[Inspired by a tweet from VeryShortStories]

"I found an old picture of us while cleaning out the attic. We looked so happy together then." Jim leans back against the trunk of a tall oak tree and crosses his legs.

"Of course we looked happy. We were happy. Until things got fucked up anyway. It was all your fault. Maybe. Maybe it was my fault. Or both." He shakes his head. "No. No, definitely your fault."

Jim picks up a blade of grass and sticks it between his lips, chewing on the end of it. "You had to go and be all involved and all having emotions and being such a normal person. Why did I even bother keeping you around? I don't want normal people around me, you're too boring." He frowns, eyebrows coming together over his nose with the motion.

"You weren't boring, though. Boring people can't shoot someone from half a mile away and shag me senseless on a rooftop because they're so turned on by it. " He pauses "Followed by twenty minutes of really annoying bitching about how you were two inches off your mark. I mean, the man was dead, Sebastian, did it matter which lobe you got him in?" He scowls again and throws the piece of grass away in frustration. "You always cared too much. Even if you weren't boring you were certainly normal that way."

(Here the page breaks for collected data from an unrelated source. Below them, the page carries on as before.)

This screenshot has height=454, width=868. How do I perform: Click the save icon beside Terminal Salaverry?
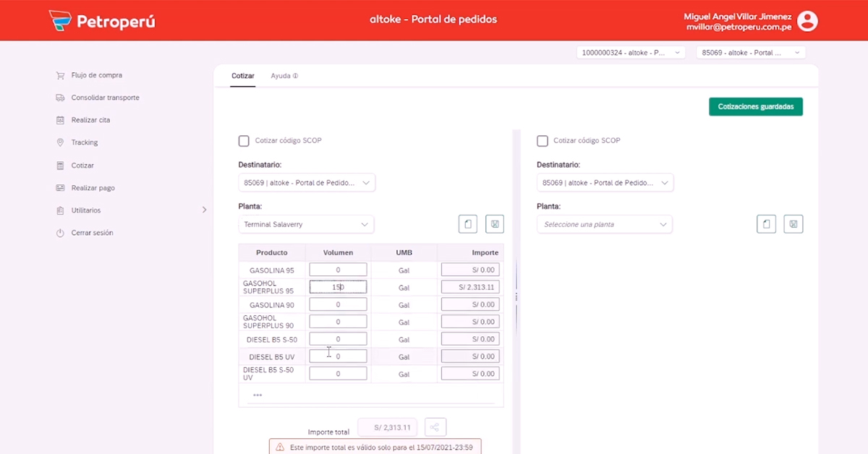tap(495, 224)
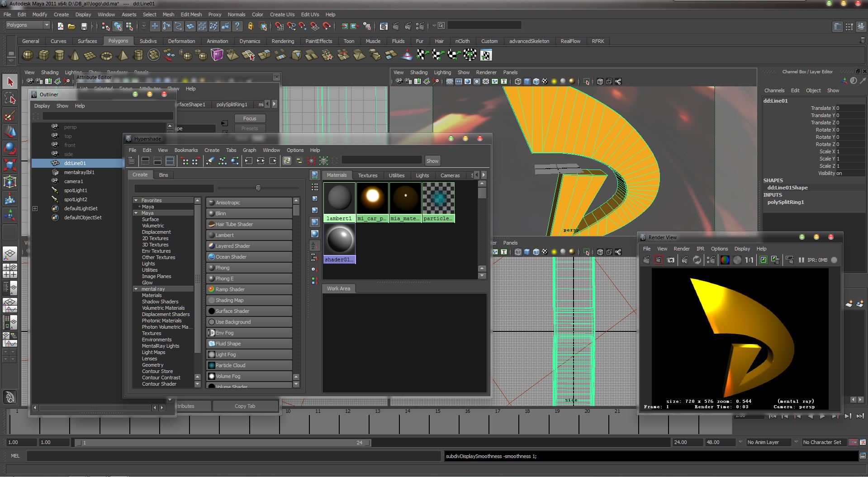This screenshot has height=477, width=868.
Task: Toggle the IPR pause button in Render View
Action: coord(801,260)
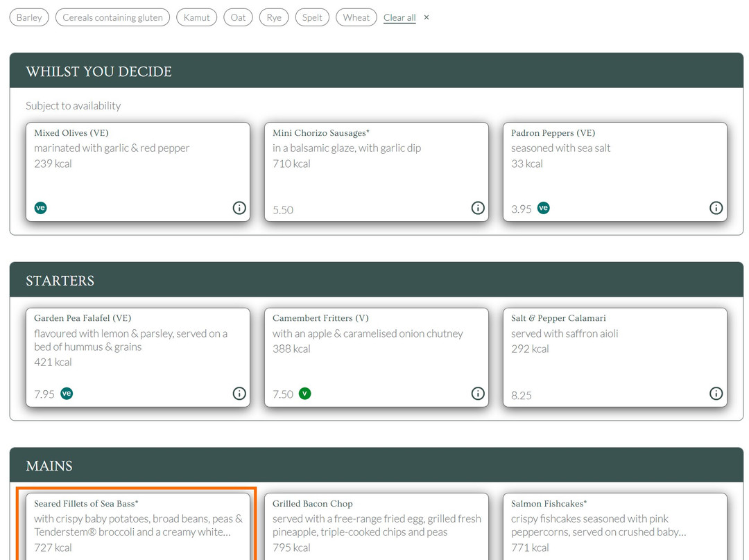
Task: Clear all allergen filters
Action: click(399, 17)
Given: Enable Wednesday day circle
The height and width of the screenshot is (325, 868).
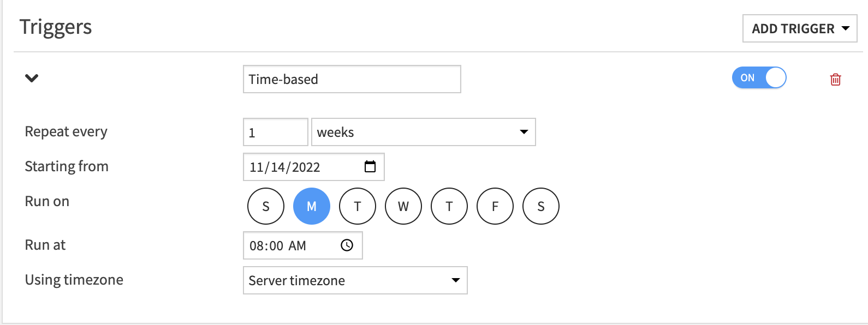Looking at the screenshot, I should coord(403,206).
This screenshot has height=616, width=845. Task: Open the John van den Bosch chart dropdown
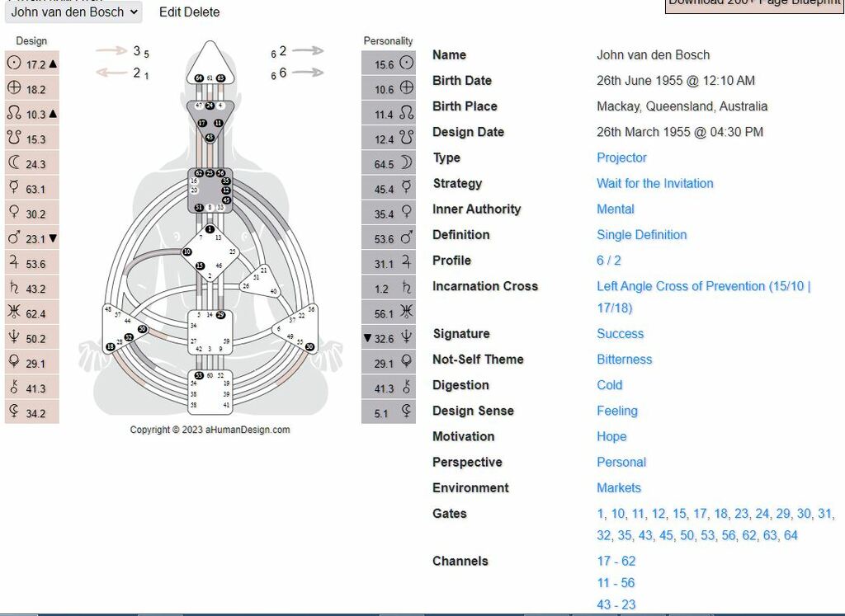pyautogui.click(x=73, y=12)
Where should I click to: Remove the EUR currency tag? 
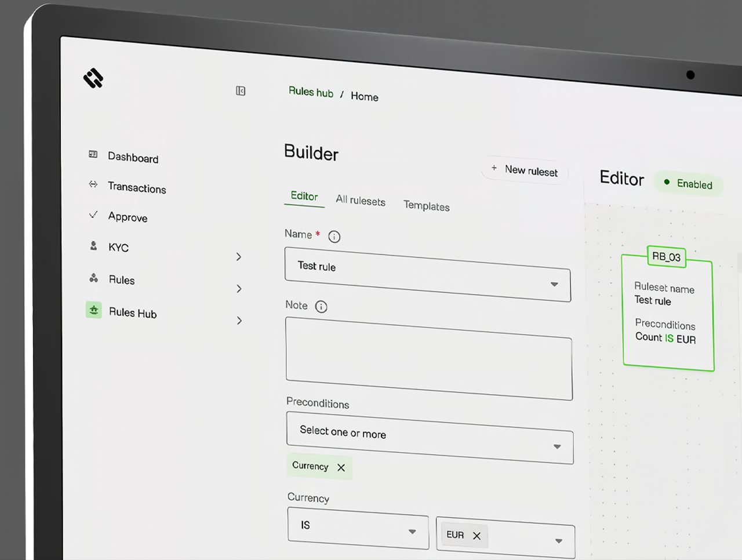(477, 536)
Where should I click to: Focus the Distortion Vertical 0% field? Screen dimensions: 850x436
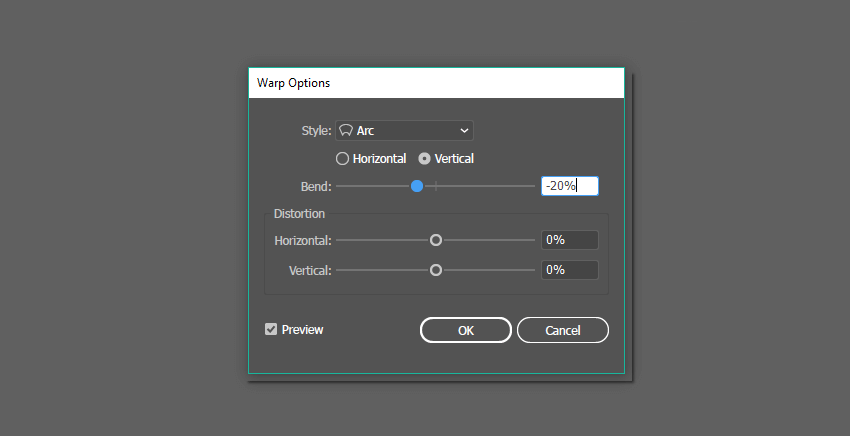pyautogui.click(x=569, y=270)
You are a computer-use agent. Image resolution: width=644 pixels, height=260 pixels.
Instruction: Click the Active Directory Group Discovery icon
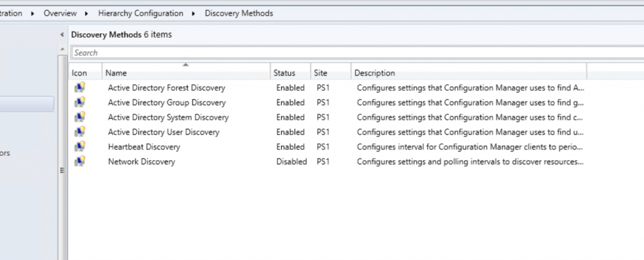[80, 102]
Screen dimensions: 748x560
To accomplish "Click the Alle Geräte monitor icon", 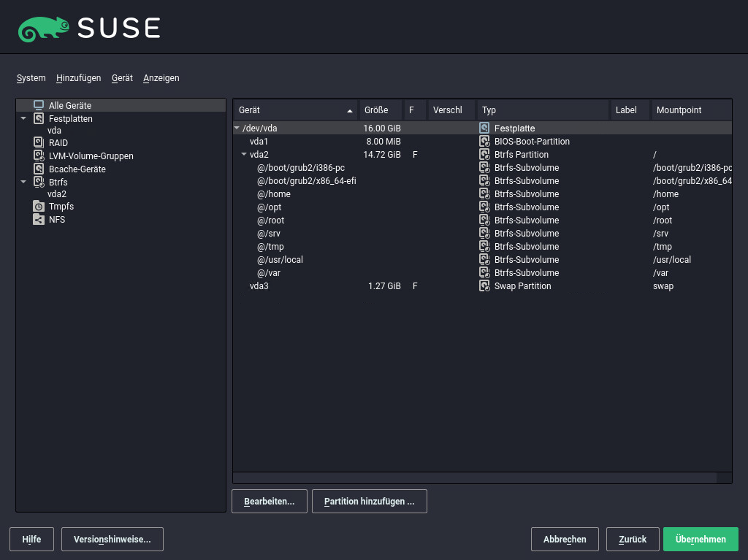I will tap(39, 106).
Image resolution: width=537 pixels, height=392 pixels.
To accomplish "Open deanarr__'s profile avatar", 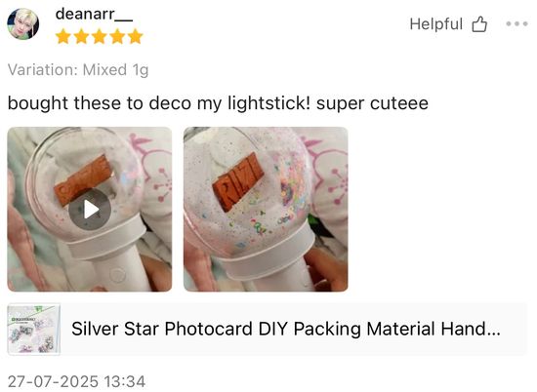I will 23,24.
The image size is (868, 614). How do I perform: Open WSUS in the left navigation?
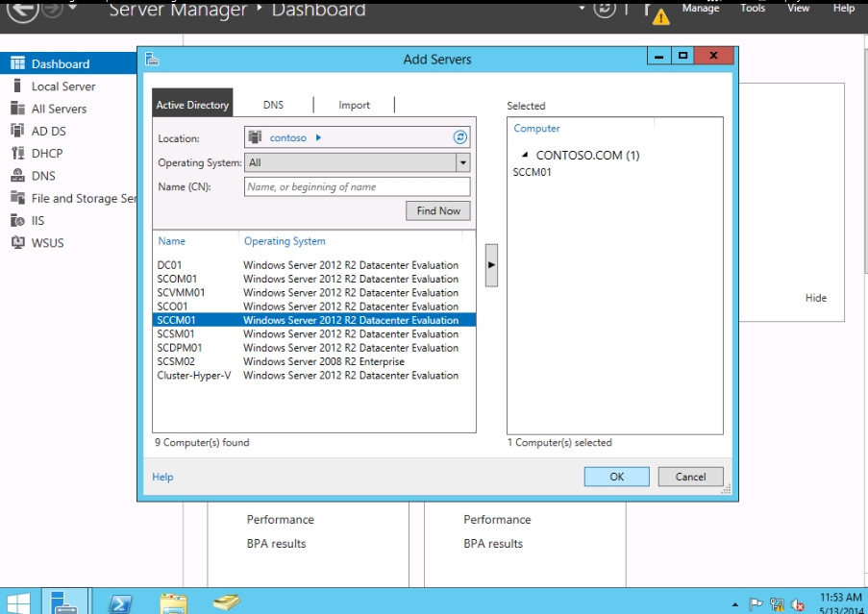pyautogui.click(x=47, y=242)
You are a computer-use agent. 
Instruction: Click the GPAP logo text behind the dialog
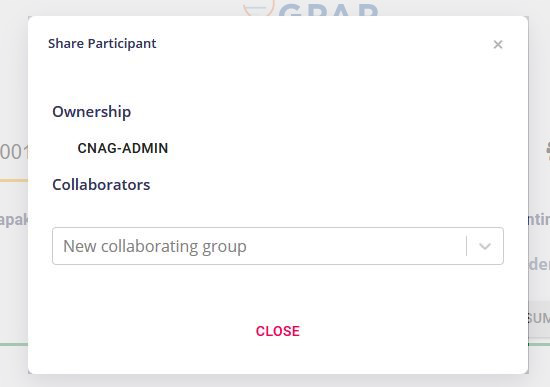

Jim slips his hand inside of his jacket and pulls out a crumpled pack of cigarettes. He waves a hand in the air dismissively at no one in particular. "Yea, yea I said I was quitting. Well, what are you going to do? You're dead, remember? Don't think you could forget a thing like that." He takes a long, slow drag from the cigarette and tilts his head back, blowing a lazy plume of smoke into the air. "I know I can't."

"I can still remember the look on your face when…." He presses the heels of his hands against his eyes. "You're so…so stupid. God dammit, I trained you better than that. I taught you to think with your head and not follow your gut like every other dumb primate walking around the city." He drops his hands and takes another drag from the cigarette, glaring angrily at nothing in particular. "Mycroft wasn't going to shoot me, not really. He wanted information, Sebastian. He couldn't have taken that if he'd killed me! And if you hadn't fucking pulled your gun on him, then his men wouldn't have….you are so stupid."

He kicks out with one leg and slams his head back against the tree, the dull pain sharpening his senses again and bringing him back into focus. His voice is low, tired.
"That's why what you wanted wouldn't have worked. Couldn't have worked." He presses his foot against a small clump of dirt that hasn't been properly packed back down like the rest of it.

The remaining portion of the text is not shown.